==== DATA SUPPLIED ====
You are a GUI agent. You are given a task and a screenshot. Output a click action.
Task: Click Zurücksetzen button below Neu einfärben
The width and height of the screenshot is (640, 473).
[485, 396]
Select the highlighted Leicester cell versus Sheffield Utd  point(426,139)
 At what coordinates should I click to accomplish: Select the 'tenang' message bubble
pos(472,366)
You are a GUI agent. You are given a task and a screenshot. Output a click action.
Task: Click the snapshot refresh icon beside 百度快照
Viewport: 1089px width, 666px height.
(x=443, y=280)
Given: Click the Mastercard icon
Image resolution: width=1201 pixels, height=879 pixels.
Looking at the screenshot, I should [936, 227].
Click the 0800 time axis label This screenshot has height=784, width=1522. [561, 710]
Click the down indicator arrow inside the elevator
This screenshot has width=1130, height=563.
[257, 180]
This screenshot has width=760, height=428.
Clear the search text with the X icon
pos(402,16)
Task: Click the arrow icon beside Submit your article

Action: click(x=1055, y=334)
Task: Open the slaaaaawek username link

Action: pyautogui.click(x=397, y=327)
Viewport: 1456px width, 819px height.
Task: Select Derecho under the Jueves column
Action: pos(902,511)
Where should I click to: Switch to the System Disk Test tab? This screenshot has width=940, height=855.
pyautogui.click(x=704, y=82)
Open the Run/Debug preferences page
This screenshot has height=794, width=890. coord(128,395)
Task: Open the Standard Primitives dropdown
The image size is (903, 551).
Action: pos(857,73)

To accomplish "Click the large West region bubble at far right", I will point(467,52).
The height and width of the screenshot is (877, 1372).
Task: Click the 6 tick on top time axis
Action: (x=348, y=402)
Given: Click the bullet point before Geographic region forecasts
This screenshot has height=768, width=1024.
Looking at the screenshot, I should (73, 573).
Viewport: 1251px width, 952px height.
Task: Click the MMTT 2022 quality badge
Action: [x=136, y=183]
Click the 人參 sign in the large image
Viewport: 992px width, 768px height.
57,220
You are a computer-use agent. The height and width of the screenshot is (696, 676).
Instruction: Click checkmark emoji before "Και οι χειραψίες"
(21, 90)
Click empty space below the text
====
> [ASSIGNMENT]:
Up to and including the last line above, starting with the line that contains "Given: Click the bullet", return each line exactly and nothing else.

> [ANSWER SPACE]:
Given: Click the bullet point before Geographic region forecasts
This screenshot has height=768, width=1024.
Looking at the screenshot, I should (73, 573).
Viewport: 1251px width, 952px height.
Task: Click the MMTT 2022 quality badge
Action: [x=136, y=183]
Click the 人參 sign in the large image
Viewport: 992px width, 768px height.
57,220
You are a computer-use agent. The height and width of the screenshot is (696, 676).
Instruction: Click checkmark emoji before "Και οι χειραψίες"
(21, 90)
Click empty space below the text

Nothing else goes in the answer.